Wealthier people own more vehicles, are more likely to drive large SUVs which cause more damage to roads, and are more likely to pay for fuel-efficient vehicles which means they pay less into the roads through gas taxes. Essentially, our poorest citizens are subsidizing the wealthiest when it comes to transportation.
Roads cost a lot of money to build (and maintain), with estimates around $2 million per lane mile. A typical small urban road, with one lane in either direction and parking on both sides would mean that approximately HALF of the budget to construct the roadway (as much as $4 Million per mile!) is going toward providing parking, which is usually free for the motorist.
The cost to build this roadway includes the parking on either side of the street.

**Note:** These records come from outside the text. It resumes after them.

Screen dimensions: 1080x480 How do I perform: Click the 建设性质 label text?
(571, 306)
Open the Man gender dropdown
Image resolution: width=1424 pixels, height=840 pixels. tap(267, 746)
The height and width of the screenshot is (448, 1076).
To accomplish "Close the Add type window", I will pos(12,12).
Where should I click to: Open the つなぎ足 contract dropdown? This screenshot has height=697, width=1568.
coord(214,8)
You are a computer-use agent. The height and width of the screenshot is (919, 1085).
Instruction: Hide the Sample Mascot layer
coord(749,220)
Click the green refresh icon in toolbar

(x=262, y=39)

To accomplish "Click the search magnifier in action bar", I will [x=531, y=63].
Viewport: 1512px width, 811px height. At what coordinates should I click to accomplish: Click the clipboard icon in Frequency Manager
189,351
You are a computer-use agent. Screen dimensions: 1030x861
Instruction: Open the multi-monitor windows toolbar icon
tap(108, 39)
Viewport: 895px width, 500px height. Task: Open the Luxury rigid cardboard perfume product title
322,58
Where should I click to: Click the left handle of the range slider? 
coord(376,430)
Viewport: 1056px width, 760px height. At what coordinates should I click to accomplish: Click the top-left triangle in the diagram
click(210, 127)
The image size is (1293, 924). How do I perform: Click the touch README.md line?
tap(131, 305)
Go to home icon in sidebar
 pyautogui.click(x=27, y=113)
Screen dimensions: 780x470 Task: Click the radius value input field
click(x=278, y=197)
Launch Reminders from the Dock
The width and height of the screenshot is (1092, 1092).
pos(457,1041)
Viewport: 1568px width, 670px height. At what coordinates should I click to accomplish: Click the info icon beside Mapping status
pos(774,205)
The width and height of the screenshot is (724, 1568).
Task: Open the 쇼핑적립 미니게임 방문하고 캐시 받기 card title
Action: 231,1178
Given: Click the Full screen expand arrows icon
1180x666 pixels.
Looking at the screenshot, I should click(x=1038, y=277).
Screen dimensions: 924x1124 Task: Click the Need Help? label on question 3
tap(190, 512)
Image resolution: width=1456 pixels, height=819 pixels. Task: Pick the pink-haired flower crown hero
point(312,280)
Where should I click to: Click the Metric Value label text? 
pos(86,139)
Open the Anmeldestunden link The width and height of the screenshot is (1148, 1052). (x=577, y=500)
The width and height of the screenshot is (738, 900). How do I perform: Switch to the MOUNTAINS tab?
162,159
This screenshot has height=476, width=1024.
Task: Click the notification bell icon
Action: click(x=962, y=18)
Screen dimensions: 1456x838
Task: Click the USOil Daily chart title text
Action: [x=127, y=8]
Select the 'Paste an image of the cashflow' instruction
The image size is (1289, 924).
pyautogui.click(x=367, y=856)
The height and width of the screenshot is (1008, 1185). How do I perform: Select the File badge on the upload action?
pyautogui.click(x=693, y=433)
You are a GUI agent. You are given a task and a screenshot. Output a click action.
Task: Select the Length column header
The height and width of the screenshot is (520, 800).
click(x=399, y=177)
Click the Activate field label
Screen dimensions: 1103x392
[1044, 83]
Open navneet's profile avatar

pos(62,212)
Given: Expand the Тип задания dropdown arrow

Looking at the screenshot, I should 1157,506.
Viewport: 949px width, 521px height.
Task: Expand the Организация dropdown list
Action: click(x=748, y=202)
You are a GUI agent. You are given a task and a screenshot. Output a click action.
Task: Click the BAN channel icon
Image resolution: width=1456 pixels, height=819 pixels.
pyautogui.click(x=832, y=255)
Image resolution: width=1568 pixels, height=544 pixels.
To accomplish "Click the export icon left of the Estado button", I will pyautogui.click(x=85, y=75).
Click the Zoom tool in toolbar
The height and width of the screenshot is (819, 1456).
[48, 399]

As motor fuel tax revenues have declined, other funds have been shifted to cover the cost of providing and maintaining our roadways. Road subsidies push up tax rates, limit our ability to provide other government services, and encourage people to drive. A growing concern among equity-centered advocates is the shift of poverty from transit-accessible locations to areas that are not well-served by transit, also called the suburbanization of poverty. In this case, lower housing costs may be overshadowed by the costs of vehicular travel. And people living in these areas who cannot afford a car will find themselves stranded. It is important that transportation planners provide safe transportation options to all residents.
What would a more equitable transportation system look like? It would be a transportation system where drivers pay their fair share of the road and what it costs to provide parking, with that payment going toward provision of transportation options and housing subsidies to enable residents to continue to live in transit-accessible, walkable, and bikeable neighborhoods in the face of gentrification.